Instructions to follow —
All that should be output is the block of lines below from the line with "Open the 功能码 byte-size dropdown" to the line with "You are a computer-use agent. 2143x1510", both included, exactly as written.

Data section —
* * * *
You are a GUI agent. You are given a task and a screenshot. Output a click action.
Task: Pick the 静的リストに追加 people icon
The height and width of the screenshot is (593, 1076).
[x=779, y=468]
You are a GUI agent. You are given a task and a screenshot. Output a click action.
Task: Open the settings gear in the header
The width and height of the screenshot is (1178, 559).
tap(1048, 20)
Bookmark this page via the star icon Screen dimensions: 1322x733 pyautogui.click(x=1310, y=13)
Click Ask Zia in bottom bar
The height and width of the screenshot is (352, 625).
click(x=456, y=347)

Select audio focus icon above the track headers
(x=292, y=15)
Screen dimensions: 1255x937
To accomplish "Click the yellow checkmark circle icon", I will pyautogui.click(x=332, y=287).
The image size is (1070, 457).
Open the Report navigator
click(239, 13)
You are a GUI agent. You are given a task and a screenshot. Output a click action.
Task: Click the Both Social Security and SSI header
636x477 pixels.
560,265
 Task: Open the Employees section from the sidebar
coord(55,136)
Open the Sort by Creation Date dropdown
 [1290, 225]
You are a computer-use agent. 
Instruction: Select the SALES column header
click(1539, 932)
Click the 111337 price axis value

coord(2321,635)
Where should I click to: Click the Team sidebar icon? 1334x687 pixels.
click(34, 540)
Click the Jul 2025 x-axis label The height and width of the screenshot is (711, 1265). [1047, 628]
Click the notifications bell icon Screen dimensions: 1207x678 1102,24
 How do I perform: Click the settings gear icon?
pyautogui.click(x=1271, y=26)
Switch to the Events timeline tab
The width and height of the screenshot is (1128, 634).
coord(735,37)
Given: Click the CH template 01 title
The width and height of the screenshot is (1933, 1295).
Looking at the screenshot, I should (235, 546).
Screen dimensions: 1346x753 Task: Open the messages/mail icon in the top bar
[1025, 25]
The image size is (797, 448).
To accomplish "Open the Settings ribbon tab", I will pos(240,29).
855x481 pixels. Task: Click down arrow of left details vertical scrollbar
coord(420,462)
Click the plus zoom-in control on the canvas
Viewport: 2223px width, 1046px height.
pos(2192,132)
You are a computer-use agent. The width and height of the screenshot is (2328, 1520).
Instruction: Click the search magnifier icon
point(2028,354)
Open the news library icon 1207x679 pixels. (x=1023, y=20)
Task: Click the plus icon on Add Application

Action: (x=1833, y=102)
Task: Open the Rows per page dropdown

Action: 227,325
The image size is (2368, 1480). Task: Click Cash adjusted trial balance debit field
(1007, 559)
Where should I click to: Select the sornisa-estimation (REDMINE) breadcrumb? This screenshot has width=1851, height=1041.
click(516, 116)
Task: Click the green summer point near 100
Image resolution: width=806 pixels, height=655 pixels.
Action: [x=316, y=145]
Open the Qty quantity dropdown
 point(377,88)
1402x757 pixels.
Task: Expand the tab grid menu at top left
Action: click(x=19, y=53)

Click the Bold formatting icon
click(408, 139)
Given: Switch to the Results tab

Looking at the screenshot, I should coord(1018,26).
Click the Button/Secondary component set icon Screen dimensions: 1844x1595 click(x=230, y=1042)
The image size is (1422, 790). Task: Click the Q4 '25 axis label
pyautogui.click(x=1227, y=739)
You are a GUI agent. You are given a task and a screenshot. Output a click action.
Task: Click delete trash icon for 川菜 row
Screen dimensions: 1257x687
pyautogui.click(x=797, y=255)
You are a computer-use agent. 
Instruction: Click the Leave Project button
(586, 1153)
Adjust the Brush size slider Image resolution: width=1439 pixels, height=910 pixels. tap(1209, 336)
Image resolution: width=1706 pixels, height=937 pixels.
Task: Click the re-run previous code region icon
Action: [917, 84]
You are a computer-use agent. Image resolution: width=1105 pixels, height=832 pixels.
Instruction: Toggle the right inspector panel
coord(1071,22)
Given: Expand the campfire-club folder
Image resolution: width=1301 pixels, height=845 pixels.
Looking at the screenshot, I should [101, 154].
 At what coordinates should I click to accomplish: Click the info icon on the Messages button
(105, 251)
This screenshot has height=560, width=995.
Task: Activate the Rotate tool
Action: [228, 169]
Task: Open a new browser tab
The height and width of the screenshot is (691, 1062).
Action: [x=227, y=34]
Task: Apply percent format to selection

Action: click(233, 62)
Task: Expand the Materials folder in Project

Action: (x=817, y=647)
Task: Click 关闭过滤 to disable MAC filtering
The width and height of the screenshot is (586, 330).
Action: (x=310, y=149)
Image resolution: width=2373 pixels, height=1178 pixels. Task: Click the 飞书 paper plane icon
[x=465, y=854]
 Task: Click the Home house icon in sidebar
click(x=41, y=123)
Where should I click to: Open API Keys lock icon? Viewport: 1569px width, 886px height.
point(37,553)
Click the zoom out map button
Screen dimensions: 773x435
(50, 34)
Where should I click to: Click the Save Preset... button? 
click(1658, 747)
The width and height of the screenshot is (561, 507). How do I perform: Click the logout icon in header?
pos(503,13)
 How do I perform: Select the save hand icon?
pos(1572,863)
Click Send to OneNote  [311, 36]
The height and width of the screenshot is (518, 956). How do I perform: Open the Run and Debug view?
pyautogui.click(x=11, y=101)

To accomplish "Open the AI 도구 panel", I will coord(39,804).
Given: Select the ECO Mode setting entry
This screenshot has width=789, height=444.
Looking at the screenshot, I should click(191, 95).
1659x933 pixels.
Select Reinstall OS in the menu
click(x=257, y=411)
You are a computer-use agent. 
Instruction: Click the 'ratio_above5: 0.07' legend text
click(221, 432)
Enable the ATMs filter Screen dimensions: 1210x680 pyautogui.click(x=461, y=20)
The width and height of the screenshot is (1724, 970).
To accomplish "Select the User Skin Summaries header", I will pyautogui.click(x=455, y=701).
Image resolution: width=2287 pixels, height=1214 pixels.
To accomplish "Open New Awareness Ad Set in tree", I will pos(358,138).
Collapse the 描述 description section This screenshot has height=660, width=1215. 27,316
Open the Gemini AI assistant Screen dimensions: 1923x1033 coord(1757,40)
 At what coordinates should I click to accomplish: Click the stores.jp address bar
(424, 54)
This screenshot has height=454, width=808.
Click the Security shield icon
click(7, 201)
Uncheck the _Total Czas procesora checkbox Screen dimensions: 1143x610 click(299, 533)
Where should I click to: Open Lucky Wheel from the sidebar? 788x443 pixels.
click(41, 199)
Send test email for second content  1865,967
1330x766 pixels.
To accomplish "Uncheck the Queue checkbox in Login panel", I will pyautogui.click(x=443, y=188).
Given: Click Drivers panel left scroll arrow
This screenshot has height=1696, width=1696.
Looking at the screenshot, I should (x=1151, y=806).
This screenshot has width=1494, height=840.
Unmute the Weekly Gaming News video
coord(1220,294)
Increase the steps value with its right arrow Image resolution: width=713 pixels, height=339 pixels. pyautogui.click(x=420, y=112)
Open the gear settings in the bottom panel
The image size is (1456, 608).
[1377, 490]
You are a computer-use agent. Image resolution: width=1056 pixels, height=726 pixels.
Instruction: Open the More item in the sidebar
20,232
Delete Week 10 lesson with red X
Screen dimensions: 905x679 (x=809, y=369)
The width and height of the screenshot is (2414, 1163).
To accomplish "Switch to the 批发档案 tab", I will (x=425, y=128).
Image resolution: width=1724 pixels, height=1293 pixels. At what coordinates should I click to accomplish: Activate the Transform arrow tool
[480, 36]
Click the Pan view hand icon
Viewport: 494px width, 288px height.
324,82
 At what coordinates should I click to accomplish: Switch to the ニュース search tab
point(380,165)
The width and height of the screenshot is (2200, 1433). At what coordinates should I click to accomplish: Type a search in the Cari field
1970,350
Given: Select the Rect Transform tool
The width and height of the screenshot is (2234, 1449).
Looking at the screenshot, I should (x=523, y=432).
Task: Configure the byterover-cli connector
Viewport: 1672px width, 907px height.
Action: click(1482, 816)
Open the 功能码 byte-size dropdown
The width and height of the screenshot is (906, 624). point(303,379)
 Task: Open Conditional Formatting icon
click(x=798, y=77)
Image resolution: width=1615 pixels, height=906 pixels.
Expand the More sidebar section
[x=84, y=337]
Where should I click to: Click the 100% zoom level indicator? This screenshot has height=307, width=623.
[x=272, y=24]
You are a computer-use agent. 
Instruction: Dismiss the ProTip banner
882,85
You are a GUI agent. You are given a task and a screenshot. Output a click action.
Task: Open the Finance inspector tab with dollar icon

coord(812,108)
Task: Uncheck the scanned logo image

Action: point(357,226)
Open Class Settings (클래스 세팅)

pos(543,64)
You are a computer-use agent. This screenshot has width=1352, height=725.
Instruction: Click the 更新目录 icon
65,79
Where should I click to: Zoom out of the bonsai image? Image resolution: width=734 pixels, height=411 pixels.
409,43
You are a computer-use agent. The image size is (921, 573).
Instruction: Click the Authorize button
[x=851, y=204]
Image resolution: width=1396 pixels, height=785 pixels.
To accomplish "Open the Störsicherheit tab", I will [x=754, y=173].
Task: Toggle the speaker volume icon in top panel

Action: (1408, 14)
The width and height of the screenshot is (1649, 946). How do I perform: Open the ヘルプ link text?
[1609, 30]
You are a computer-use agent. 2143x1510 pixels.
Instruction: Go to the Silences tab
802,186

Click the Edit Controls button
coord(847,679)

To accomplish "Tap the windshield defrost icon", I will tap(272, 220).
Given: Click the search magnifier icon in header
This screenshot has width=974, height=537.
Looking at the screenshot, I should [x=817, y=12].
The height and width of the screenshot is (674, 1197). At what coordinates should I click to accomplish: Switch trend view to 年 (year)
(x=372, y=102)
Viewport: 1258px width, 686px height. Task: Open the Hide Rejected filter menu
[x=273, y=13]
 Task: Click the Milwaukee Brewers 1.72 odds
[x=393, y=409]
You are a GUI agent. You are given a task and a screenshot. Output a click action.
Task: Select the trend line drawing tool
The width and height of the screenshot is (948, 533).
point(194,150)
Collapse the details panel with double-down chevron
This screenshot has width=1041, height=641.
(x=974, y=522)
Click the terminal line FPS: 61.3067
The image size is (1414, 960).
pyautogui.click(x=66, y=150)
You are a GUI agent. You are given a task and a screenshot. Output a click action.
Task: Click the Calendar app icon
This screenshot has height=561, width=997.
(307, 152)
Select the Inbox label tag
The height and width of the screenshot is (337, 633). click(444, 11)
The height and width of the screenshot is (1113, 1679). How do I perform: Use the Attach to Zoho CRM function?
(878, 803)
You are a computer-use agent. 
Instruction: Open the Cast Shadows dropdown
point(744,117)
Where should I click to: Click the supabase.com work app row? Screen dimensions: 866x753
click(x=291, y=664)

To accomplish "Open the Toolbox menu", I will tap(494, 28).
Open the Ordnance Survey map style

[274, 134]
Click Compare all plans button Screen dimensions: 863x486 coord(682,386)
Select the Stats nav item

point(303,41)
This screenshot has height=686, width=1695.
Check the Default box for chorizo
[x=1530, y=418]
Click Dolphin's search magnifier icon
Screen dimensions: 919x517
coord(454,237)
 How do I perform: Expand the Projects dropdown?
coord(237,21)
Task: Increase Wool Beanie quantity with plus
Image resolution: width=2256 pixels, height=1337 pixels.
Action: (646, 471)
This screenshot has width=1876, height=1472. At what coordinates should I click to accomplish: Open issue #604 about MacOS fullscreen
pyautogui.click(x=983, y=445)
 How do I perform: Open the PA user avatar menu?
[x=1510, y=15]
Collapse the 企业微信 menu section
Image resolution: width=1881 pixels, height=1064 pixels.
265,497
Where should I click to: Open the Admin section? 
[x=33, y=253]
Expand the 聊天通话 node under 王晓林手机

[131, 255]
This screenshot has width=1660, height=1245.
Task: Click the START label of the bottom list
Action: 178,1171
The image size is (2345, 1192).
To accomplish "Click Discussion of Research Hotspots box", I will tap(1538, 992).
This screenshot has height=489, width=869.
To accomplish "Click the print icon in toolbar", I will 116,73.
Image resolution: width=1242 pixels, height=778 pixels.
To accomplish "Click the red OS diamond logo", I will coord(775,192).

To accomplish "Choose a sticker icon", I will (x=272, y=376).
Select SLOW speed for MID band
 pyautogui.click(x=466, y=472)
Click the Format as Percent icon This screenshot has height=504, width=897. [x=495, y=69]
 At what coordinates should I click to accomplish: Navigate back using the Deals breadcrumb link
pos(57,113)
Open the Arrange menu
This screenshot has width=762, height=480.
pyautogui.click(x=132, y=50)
* * * *
Worked solution —
Open the 功能码 byte-size dropdown
The width and height of the screenshot is (906, 624). point(303,379)
 Task: Open Conditional Formatting icon
click(x=798, y=77)
Image resolution: width=1615 pixels, height=906 pixels.
Expand the More sidebar section
[x=84, y=337]
Where should I click to: Click the 100% zoom level indicator? This screenshot has height=307, width=623.
[x=272, y=24]
You are a computer-use agent. 
Instruction: Dismiss the ProTip banner
882,85
You are a GUI agent. You are given a task and a screenshot. Output a click action.
Task: Open the Finance inspector tab with dollar icon

coord(812,108)
Task: Uncheck the scanned logo image

Action: point(357,226)
Open Class Settings (클래스 세팅)

pos(543,64)
You are a computer-use agent. This screenshot has width=1352, height=725.
Instruction: Click the 更新目录 icon
65,79
Where should I click to: Zoom out of the bonsai image? Image resolution: width=734 pixels, height=411 pixels.
409,43
You are a computer-use agent. The image size is (921, 573).
Instruction: Click the Authorize button
[x=851, y=204]
Image resolution: width=1396 pixels, height=785 pixels.
To accomplish "Open the Störsicherheit tab", I will [x=754, y=173].
Task: Toggle the speaker volume icon in top panel

Action: (1408, 14)
The width and height of the screenshot is (1649, 946). How do I perform: Open the ヘルプ link text?
[1609, 30]
You are a computer-use agent. 2143x1510 pixels.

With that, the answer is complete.